— START Input records —

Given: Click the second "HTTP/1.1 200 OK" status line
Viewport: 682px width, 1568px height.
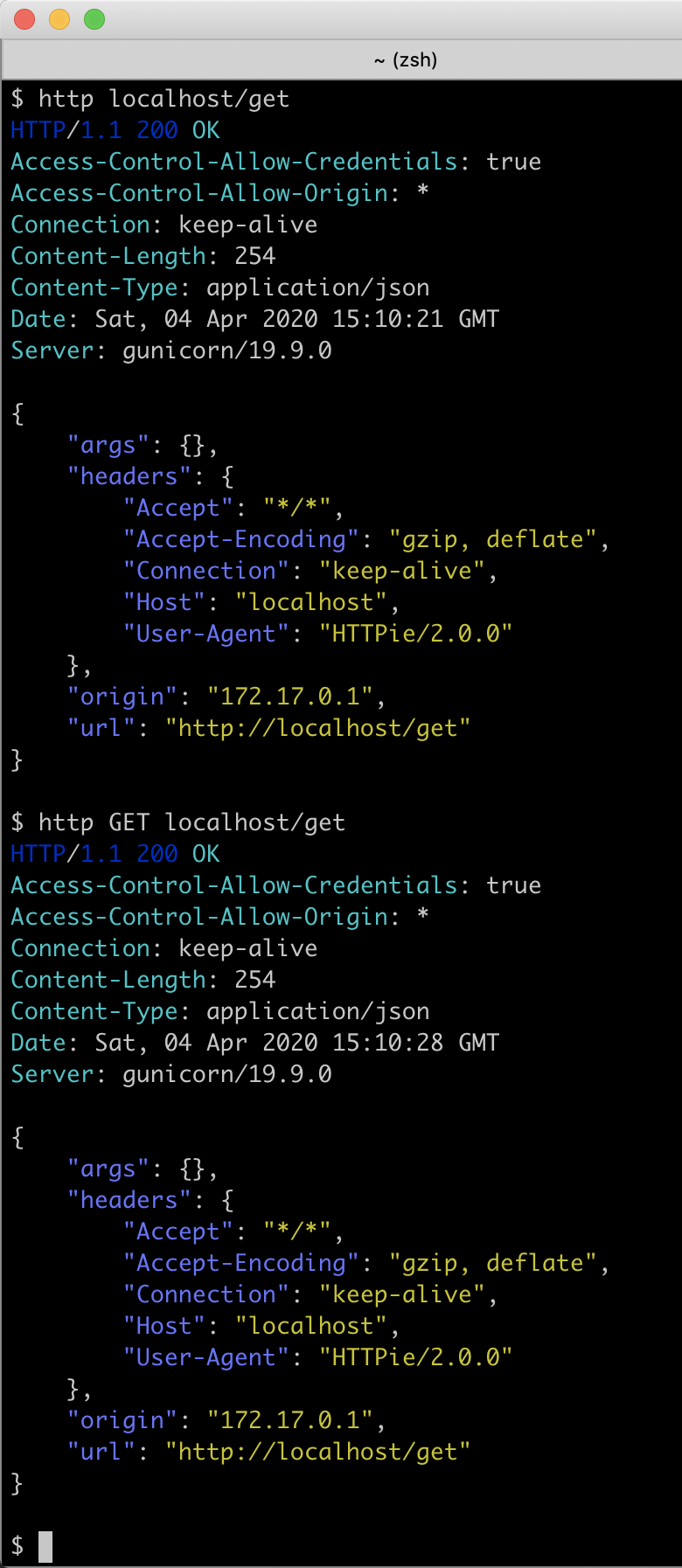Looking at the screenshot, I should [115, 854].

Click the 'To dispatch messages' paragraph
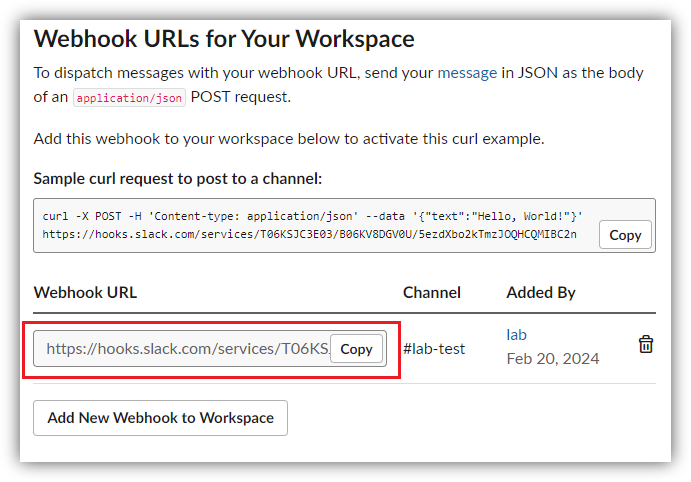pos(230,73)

— END Input records —

Requirements: Recast the lines of the block above as a Markdown table with the columns Row and Line, numbering each row and omitting blank lines. Keep the pictures out of the table.

Reply:
| Row | Line |
|---|---|
| 1 | Given: Click the second "HTTP/1.1 200 OK" status line |
| 2 | Viewport: 682px width, 1568px height. |
| 3 | Looking at the screenshot, I should [115, 854]. |
| 4 | Click the 'To dispatch messages' paragraph |
| 5 | pos(230,73) |